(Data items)
================

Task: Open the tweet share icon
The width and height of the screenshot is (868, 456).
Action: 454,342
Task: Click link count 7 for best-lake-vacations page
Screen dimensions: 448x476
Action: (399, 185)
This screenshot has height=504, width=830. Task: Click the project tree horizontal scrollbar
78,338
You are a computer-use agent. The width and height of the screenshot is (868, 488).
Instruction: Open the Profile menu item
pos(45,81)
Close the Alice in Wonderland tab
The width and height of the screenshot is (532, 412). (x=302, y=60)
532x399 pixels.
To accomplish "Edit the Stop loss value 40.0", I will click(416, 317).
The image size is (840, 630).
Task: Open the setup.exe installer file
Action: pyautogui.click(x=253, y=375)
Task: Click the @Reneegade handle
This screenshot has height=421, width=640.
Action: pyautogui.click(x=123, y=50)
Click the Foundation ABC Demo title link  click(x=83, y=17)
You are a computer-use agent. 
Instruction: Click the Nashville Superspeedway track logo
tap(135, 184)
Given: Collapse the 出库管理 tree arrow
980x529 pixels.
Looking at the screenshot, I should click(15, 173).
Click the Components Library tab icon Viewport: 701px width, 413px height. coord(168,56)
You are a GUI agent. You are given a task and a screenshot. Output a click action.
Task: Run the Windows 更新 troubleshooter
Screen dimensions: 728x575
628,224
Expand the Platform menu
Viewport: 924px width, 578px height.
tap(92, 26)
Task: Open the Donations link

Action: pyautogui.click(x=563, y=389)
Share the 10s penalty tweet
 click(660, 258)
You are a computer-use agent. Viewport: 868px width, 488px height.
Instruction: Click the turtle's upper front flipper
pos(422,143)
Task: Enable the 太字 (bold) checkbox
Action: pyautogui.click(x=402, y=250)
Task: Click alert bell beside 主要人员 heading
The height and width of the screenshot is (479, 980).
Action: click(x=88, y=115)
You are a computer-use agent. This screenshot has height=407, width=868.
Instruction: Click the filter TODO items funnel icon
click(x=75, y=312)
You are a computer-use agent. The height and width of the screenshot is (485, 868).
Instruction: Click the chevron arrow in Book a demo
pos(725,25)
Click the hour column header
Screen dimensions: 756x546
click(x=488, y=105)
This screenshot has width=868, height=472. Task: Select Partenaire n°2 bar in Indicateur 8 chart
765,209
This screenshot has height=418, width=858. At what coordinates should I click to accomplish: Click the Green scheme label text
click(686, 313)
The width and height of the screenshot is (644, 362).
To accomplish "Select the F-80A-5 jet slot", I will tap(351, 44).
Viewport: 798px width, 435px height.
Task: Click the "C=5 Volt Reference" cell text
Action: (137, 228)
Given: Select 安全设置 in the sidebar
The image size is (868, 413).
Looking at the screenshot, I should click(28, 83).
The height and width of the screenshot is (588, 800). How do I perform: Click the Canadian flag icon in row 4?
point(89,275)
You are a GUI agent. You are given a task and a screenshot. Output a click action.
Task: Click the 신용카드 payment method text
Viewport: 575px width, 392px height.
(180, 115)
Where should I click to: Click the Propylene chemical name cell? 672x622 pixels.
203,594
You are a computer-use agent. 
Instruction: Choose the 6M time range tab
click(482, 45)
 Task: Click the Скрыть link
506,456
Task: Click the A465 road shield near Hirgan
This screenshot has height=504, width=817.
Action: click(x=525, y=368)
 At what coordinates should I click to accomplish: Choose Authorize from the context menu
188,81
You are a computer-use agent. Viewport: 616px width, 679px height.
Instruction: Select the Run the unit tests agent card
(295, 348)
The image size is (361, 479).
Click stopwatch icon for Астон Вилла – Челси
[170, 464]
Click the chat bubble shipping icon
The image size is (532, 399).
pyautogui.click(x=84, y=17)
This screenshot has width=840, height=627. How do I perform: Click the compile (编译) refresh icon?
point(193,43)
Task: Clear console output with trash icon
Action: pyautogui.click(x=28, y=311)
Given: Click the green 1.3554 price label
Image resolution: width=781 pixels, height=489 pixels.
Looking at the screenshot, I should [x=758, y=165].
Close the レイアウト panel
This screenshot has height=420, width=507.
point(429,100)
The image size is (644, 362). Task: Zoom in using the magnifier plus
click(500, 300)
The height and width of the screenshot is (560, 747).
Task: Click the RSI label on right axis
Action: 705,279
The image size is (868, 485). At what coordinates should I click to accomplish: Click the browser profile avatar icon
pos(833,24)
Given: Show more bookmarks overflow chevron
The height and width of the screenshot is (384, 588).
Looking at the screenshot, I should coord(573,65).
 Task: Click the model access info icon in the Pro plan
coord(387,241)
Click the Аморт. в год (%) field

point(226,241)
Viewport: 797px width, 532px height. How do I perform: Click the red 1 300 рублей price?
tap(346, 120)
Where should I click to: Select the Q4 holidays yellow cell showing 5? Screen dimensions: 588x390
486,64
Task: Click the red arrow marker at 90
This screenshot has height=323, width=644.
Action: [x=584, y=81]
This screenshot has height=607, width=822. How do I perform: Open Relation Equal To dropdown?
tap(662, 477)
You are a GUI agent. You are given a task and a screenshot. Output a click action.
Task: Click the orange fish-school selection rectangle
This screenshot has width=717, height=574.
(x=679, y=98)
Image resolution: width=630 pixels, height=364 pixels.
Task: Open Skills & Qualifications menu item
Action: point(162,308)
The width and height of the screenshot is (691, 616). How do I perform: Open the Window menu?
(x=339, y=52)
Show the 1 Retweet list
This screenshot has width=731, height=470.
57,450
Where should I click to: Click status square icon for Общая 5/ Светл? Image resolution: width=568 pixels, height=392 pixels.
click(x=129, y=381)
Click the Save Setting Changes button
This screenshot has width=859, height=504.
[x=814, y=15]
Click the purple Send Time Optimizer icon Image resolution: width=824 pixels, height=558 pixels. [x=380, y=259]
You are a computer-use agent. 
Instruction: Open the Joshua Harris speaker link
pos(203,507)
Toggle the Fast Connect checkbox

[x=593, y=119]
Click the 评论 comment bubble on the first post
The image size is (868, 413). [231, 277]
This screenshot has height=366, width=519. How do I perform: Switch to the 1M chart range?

================

- **TRY IT**:
Transcribe, in full, each record that appears above.

- **SOLUTION TO THE EXERCISE**:
Task: Open the tweet share icon
The width and height of the screenshot is (868, 456).
Action: 454,342
Task: Click link count 7 for best-lake-vacations page
Screen dimensions: 448x476
Action: (399, 185)
This screenshot has height=504, width=830. Task: Click the project tree horizontal scrollbar
78,338
You are a computer-use agent. The width and height of the screenshot is (868, 488).
Instruction: Open the Profile menu item
pos(45,81)
Close the Alice in Wonderland tab
The width and height of the screenshot is (532, 412). (x=302, y=60)
532x399 pixels.
To accomplish "Edit the Stop loss value 40.0", I will click(416, 317).
The image size is (840, 630).
Task: Open the setup.exe installer file
Action: pyautogui.click(x=253, y=375)
Task: Click the @Reneegade handle
This screenshot has height=421, width=640.
Action: pyautogui.click(x=123, y=50)
Click the Foundation ABC Demo title link  click(x=83, y=17)
You are a computer-use agent. 
Instruction: Click the Nashville Superspeedway track logo
tap(135, 184)
Given: Collapse the 出库管理 tree arrow
980x529 pixels.
Looking at the screenshot, I should click(15, 173).
Click the Components Library tab icon Viewport: 701px width, 413px height. coord(168,56)
You are a GUI agent. You are given a task and a screenshot. Output a click action.
Task: Run the Windows 更新 troubleshooter
Screen dimensions: 728x575
628,224
Expand the Platform menu
Viewport: 924px width, 578px height.
tap(92, 26)
Task: Open the Donations link

Action: pyautogui.click(x=563, y=389)
Share the 10s penalty tweet
 click(660, 258)
You are a computer-use agent. Viewport: 868px width, 488px height.
Instruction: Click the turtle's upper front flipper
pos(422,143)
Task: Enable the 太字 (bold) checkbox
Action: pyautogui.click(x=402, y=250)
Task: Click alert bell beside 主要人员 heading
The height and width of the screenshot is (479, 980).
Action: click(x=88, y=115)
You are a computer-use agent. This screenshot has height=407, width=868.
Instruction: Click the filter TODO items funnel icon
click(x=75, y=312)
You are a computer-use agent. The height and width of the screenshot is (485, 868).
Instruction: Click the chevron arrow in Book a demo
pos(725,25)
Click the hour column header
Screen dimensions: 756x546
click(x=488, y=105)
This screenshot has width=868, height=472. Task: Select Partenaire n°2 bar in Indicateur 8 chart
765,209
This screenshot has height=418, width=858. At what coordinates should I click to accomplish: Click the Green scheme label text
click(686, 313)
The width and height of the screenshot is (644, 362).
To accomplish "Select the F-80A-5 jet slot", I will tap(351, 44).
Viewport: 798px width, 435px height.
Task: Click the "C=5 Volt Reference" cell text
Action: (137, 228)
Given: Select 安全设置 in the sidebar
The image size is (868, 413).
Looking at the screenshot, I should click(28, 83).
The height and width of the screenshot is (588, 800). How do I perform: Click the Canadian flag icon in row 4?
point(89,275)
You are a GUI agent. You are given a task and a screenshot. Output a click action.
Task: Click the 신용카드 payment method text
Viewport: 575px width, 392px height.
(180, 115)
Where should I click to: Click the Propylene chemical name cell? 672x622 pixels.
203,594
You are a computer-use agent. 
Instruction: Choose the 6M time range tab
click(482, 45)
 Task: Click the Скрыть link
506,456
Task: Click the A465 road shield near Hirgan
This screenshot has height=504, width=817.
Action: click(x=525, y=368)
 At what coordinates should I click to accomplish: Choose Authorize from the context menu
188,81
You are a computer-use agent. Viewport: 616px width, 679px height.
Instruction: Select the Run the unit tests agent card
(295, 348)
The image size is (361, 479).
Click stopwatch icon for Астон Вилла – Челси
[170, 464]
Click the chat bubble shipping icon
The image size is (532, 399).
pyautogui.click(x=84, y=17)
This screenshot has width=840, height=627. How do I perform: Click the compile (编译) refresh icon?
point(193,43)
Task: Clear console output with trash icon
Action: pyautogui.click(x=28, y=311)
Given: Click the green 1.3554 price label
Image resolution: width=781 pixels, height=489 pixels.
Looking at the screenshot, I should [x=758, y=165].
Close the レイアウト panel
This screenshot has height=420, width=507.
point(429,100)
The image size is (644, 362). Task: Zoom in using the magnifier plus
click(500, 300)
The height and width of the screenshot is (560, 747).
Task: Click the RSI label on right axis
Action: 705,279
The image size is (868, 485). At what coordinates should I click to accomplish: Click the browser profile avatar icon
pos(833,24)
Given: Show more bookmarks overflow chevron
The height and width of the screenshot is (384, 588).
Looking at the screenshot, I should coord(573,65).
 Task: Click the model access info icon in the Pro plan
coord(387,241)
Click the Аморт. в год (%) field

point(226,241)
Viewport: 797px width, 532px height. How do I perform: Click the red 1 300 рублей price?
tap(346, 120)
Where should I click to: Select the Q4 holidays yellow cell showing 5? Screen dimensions: 588x390
486,64
Task: Click the red arrow marker at 90
This screenshot has height=323, width=644.
Action: [x=584, y=81]
This screenshot has height=607, width=822. How do I perform: Open Relation Equal To dropdown?
tap(662, 477)
You are a GUI agent. You are given a task and a screenshot. Output a click action.
Task: Click the orange fish-school selection rectangle
This screenshot has width=717, height=574.
(x=679, y=98)
Image resolution: width=630 pixels, height=364 pixels.
Task: Open Skills & Qualifications menu item
Action: point(162,308)
The width and height of the screenshot is (691, 616). How do I perform: Open the Window menu?
(x=339, y=52)
Show the 1 Retweet list
This screenshot has width=731, height=470.
57,450
Where should I click to: Click status square icon for Общая 5/ Светл? Image resolution: width=568 pixels, height=392 pixels.
click(x=129, y=381)
Click the Save Setting Changes button
This screenshot has width=859, height=504.
[x=814, y=15]
Click the purple Send Time Optimizer icon Image resolution: width=824 pixels, height=558 pixels. [x=380, y=259]
You are a computer-use agent. 
Instruction: Open the Joshua Harris speaker link
pos(203,507)
Toggle the Fast Connect checkbox

[x=593, y=119]
Click the 评论 comment bubble on the first post
The image size is (868, 413). [231, 277]
This screenshot has height=366, width=519. How do I perform: Switch to the 1M chart range?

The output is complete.